Parisien, mon frère à jamais étonné - Paul Verlaine
Parisien, mon frère à jamais étonné,
Montons sur la colline où le soleil est né
Si glorieux qu’il fait comprendre l’idolâtre,
Sous cette perspective inconnue au théâtre.
D’arbres au vent et de poussière d’ombre et d’or.
Montons. Il est si frais encor, montons encor.
Là ! nous voilà placés comme dans une « loge
De face », et le décor vraiment tire un éloge,
La cathédrale énorme et le beffroi sans fin.
Ces toits de tuile sous ces verdures, le vain
Appareil des remparts pompeux et grands quand même,
Ces clochers, cette tour, ces autres, sur l’or blême
Des nuages à l’ouest réverbérant l’or dur
De derrière chez nous, tous ces lourds joyaux sur
Ces ouates, n’est-ce pas, l’écrin vaut le voyage,
Et c’est ce qu’on peut dire un brin de paysage ?
— Mais descendons, si ce n’est pas trop abuser
De vos pieds las, à fin seule de reposer
Vos yeux qui n’ont jamais rien vu que Montmartre,
— « Campagne » vert de plaie et ville blanc de dartre
(Et les sombres parfums qui grimpent de Pantin !) —
Donc, par ce lent sentier de rosée et de thym,
Cheminons vers la ville au long de la rivière,
Sous les frais peupliers, dans la fine lumière.
L’une des portes ouvre une rue, entrons-y.
Aussi bien, c’est le point qu’il faut, l’endroit choisi :
Si blanches, les maisons anciennes, si bien faites.
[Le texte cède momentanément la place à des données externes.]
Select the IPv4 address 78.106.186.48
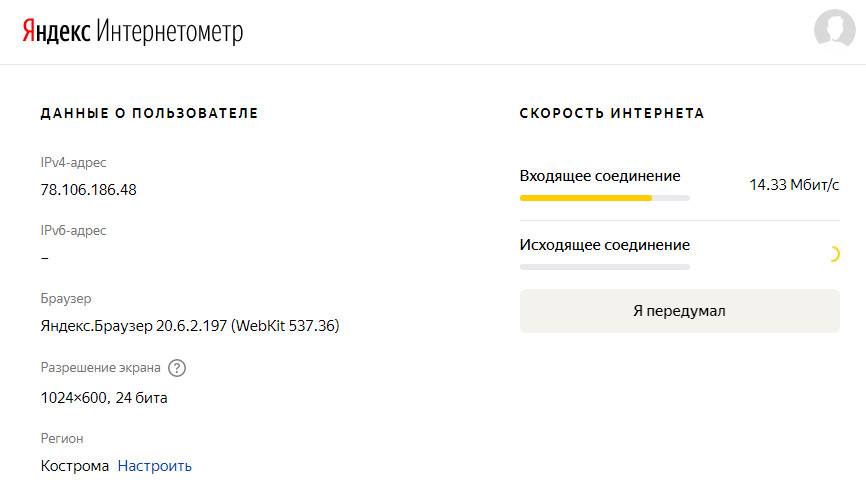The height and width of the screenshot is (480, 866). (x=89, y=190)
Point hautes, çà et là des bronches sur leurs faîtes,
Si doux et sinueux le cours de ces maisons,
Comme un ruisseau parmi de vagues frondaisons,
Profilant la lumière et l’ombre en broderies
Au lieu du long ennui de vos haussmanneries,
Et si gentil l’accent qui confine au patois
De ces passants naïfs avec leurs yeux matois !…
Des places ivres d’air et de cris d’hirondelles
Où l’histoire proteste en formules fidèles
À la crête des toits comme au fer des balcons,
Des portes ne tournant qu’à regret sur leurs gonds,
Jalouses de garder l’honneur et la famille…
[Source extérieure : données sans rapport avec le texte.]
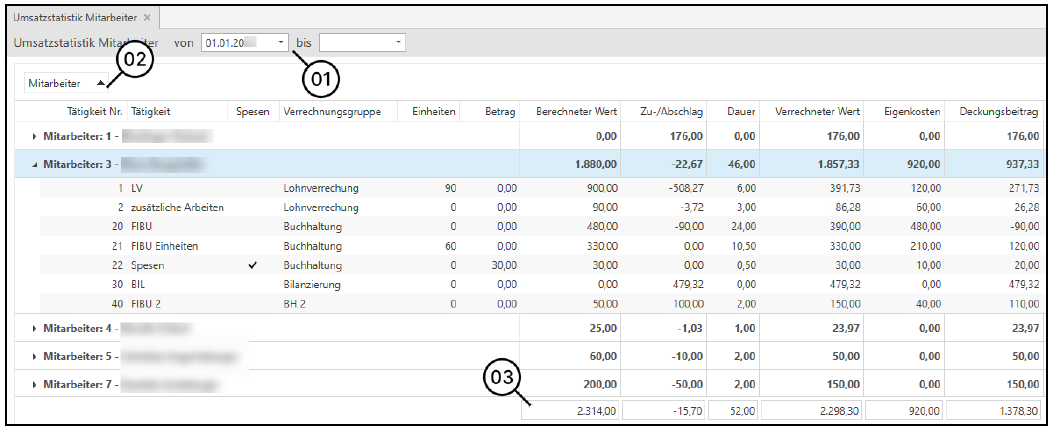
Task: Expand the Mitarbeiter: 5 group row
Action: coord(34,355)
Ici tout vit et meurt calme, rien ne fourmille,
Le « Théâtre » fait four, et ce dieu des brouillons.
Le « Journal » n’en est plus à compter ses bouillons,
L’amour même prétend conserver ses noblesses
Et le vice se gobe en de rares drôlesses.
Enfin rien de Paris, mon frère « dans nos murs ».
Que les modes… d’hier, et que les fruits bien mûrs
De ce fameux progrès que vous mangez en herbe.
Du reste on vit à l’aise. Une chère superbe,
La raison raisonnable et l’esprit des aïeux,
Beaucoup de sain travail, quelques loisirs joyeux,
Et ce besoin d’avoir peur de la grande route !
Avouez, la province est bonne, somme toute.
Et vous regrettez moins que tantôt la « splendeur »
Du vieux monstre, et son pouls fébrile, et cette odeur !
1881 dans le recueil Sagesse.
Je suis Paul Verlaine, né en 1844, poète des contrastes et des nuances. Paris, avec son tumulte et ses lumières, a toujours eu une place ambivalente dans mon cœur. Dans mon poème Parisien, mon frère à jamais étonné, publié en 1881 dans le recueil Sagesse, je mêle admiration et critique pour cette ville fascinante et oppressante à la fois. À travers ces vers, j’invite le lecteur à prendre du recul, à monter sur une colline imaginaire pour voir Paris autrement, loin de son agitation, de ses excès et de ses fausses promesses. J’évoque avec tendresse la simplicité et la sérénité de la province, tout en reconnaissant l’attrait irrésistible de la capitale. Ce poème, c’est ma réflexion sur Paris et la vie moderne : un mélange de splendeur et de fatigue, de beauté et de désillusion. Pour moi, Paris reste un vieux monstre séduisant, difficile à aimer pleinement, mais impossible à ignorer.